=== Problem details ===
Reproduce word for word every line from the one containing "Task: Click the Edit button in Rule details" to the final line of the data below; omit the pictures.

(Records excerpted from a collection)
──────────
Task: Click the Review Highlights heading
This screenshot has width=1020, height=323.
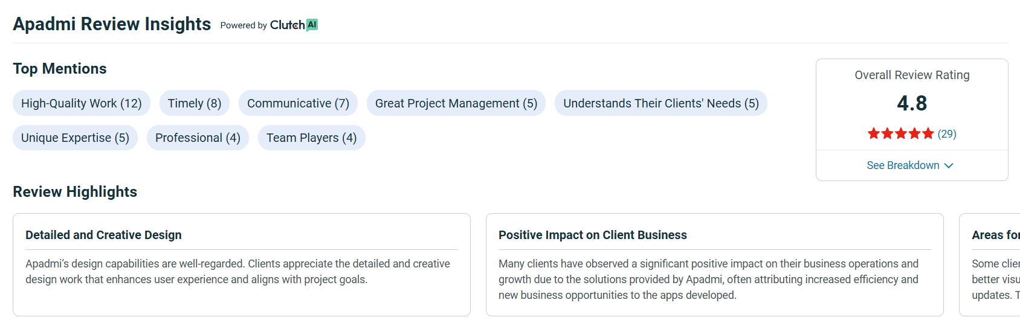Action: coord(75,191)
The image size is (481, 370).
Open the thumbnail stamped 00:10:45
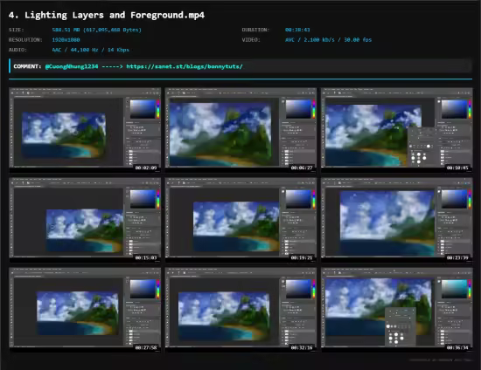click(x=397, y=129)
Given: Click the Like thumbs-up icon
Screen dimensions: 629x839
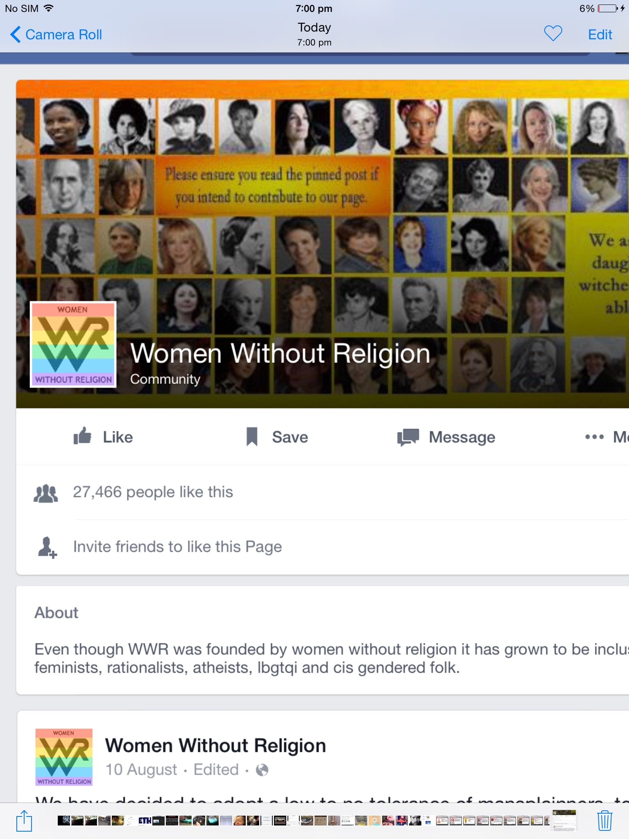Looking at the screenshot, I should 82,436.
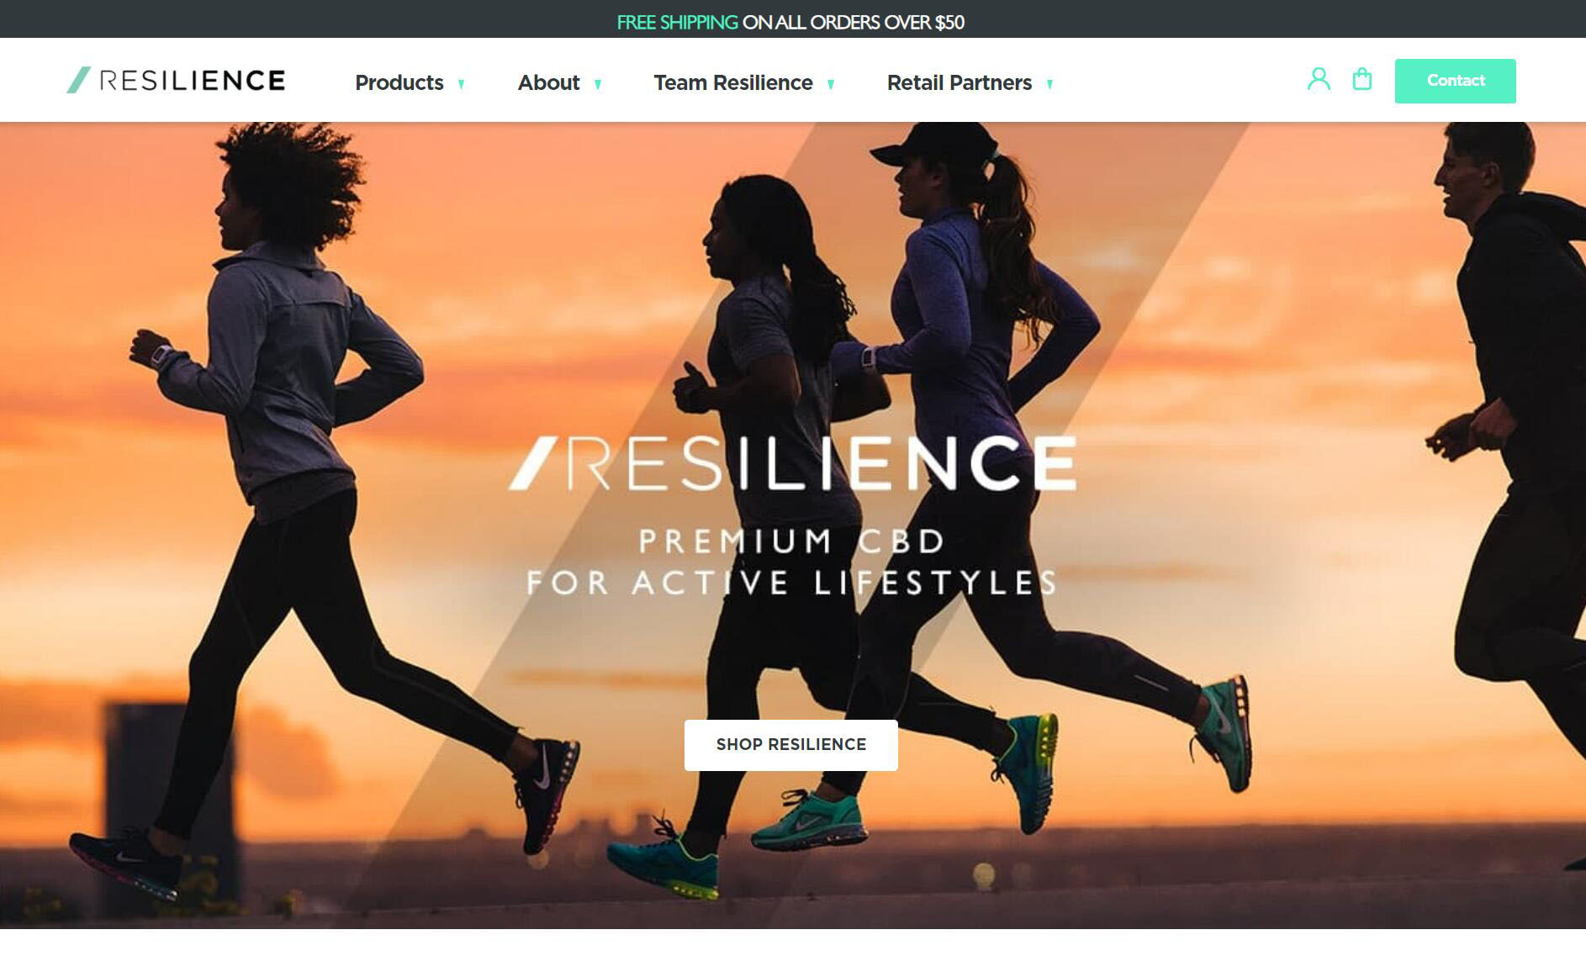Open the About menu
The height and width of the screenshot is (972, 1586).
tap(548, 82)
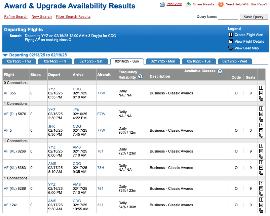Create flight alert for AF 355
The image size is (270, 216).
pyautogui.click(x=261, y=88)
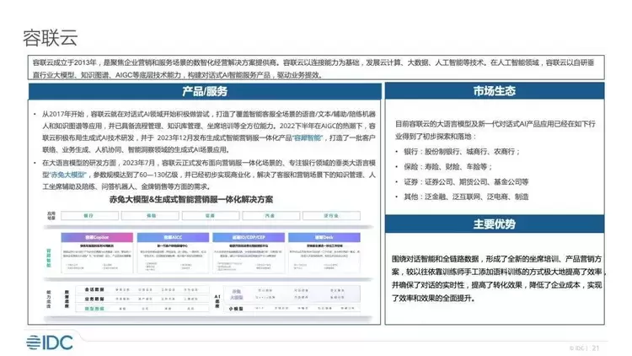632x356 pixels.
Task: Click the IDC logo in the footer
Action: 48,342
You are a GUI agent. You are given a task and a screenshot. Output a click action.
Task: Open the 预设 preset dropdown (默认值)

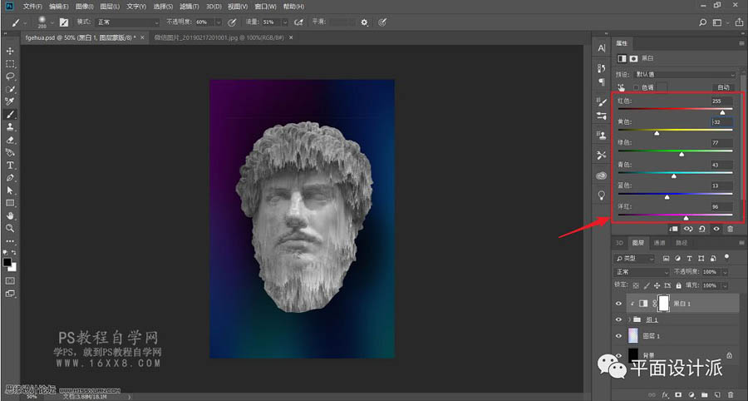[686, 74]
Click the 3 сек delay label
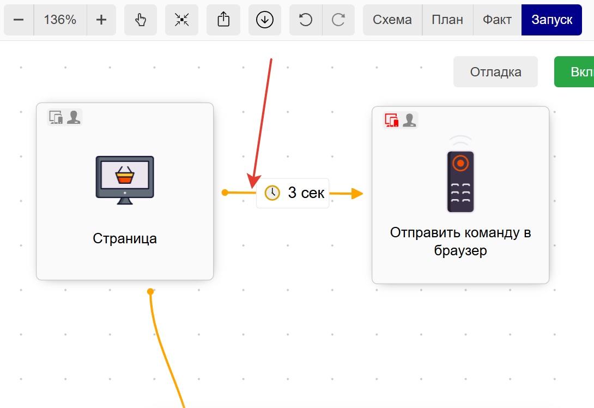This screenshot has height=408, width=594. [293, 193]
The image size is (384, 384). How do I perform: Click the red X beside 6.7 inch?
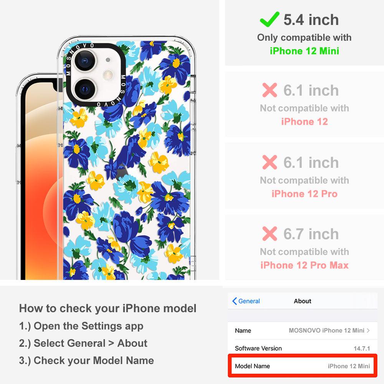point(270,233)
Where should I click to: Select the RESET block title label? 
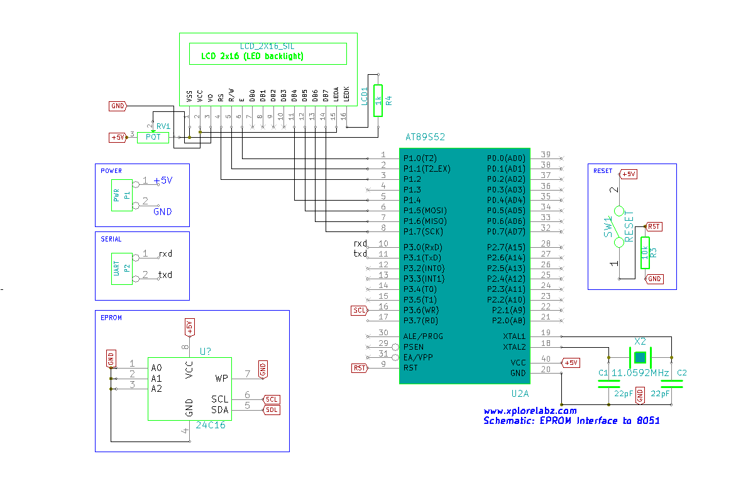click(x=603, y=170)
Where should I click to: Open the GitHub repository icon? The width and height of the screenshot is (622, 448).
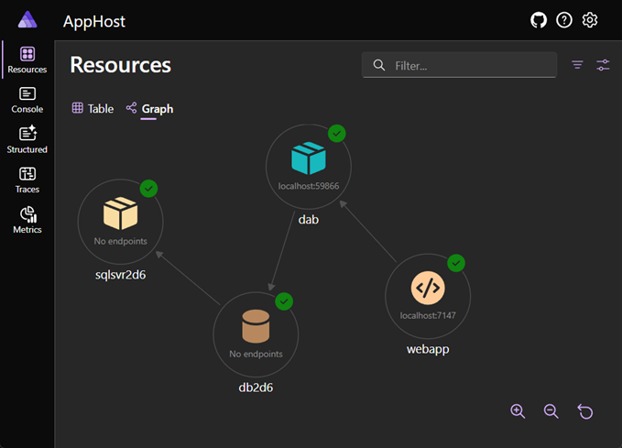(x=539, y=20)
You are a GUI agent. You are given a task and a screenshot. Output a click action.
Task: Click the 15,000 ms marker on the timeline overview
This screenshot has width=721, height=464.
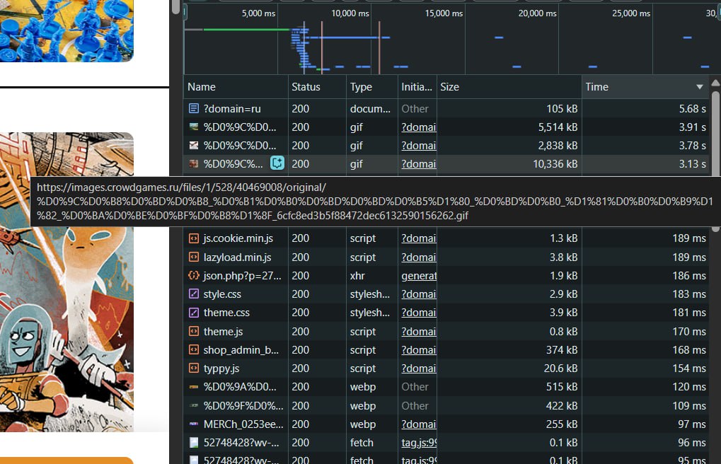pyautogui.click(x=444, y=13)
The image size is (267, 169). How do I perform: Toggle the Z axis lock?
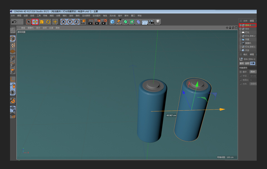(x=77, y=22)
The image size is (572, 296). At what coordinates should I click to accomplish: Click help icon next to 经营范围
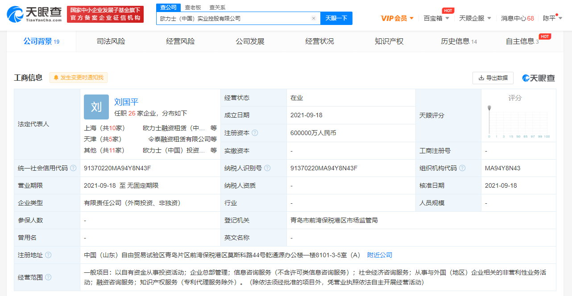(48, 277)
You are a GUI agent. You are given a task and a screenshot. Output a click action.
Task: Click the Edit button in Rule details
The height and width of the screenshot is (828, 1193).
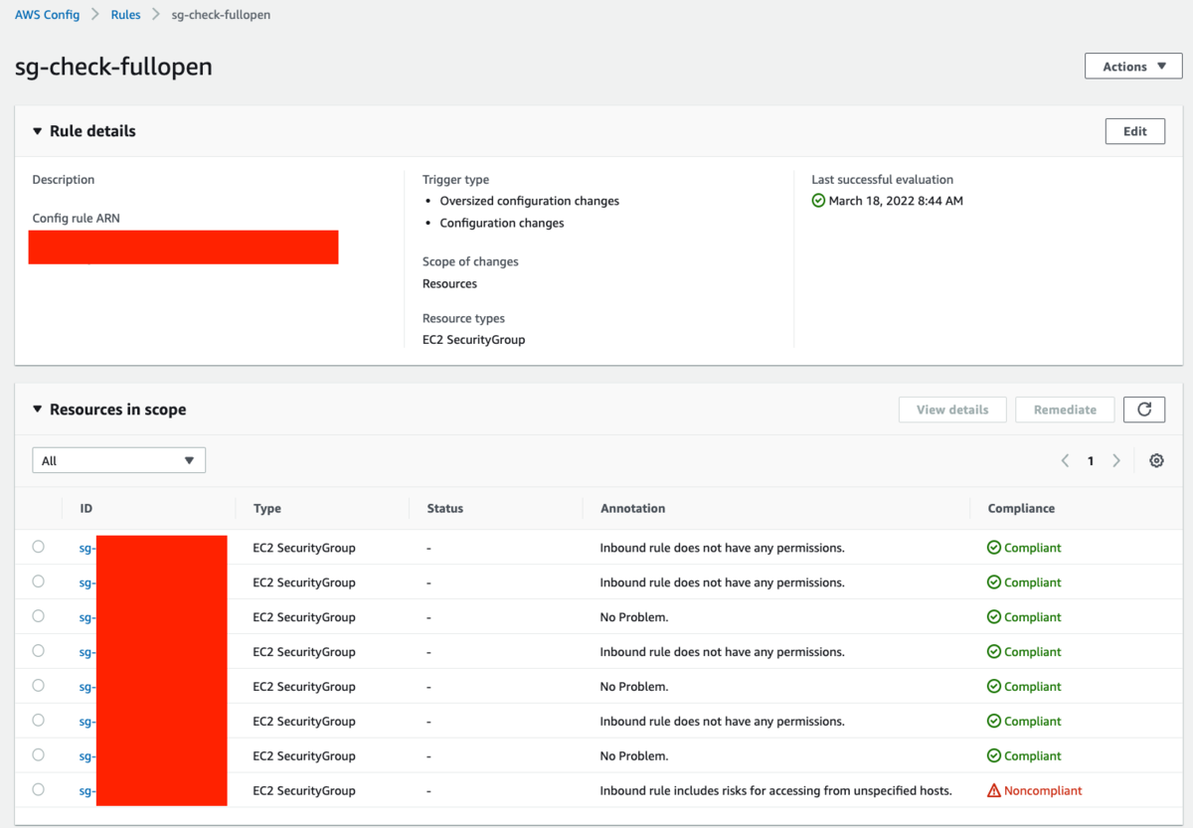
──────────
=== The answer ===
Task: Click the Edit button in Rule details
The height and width of the screenshot is (828, 1193).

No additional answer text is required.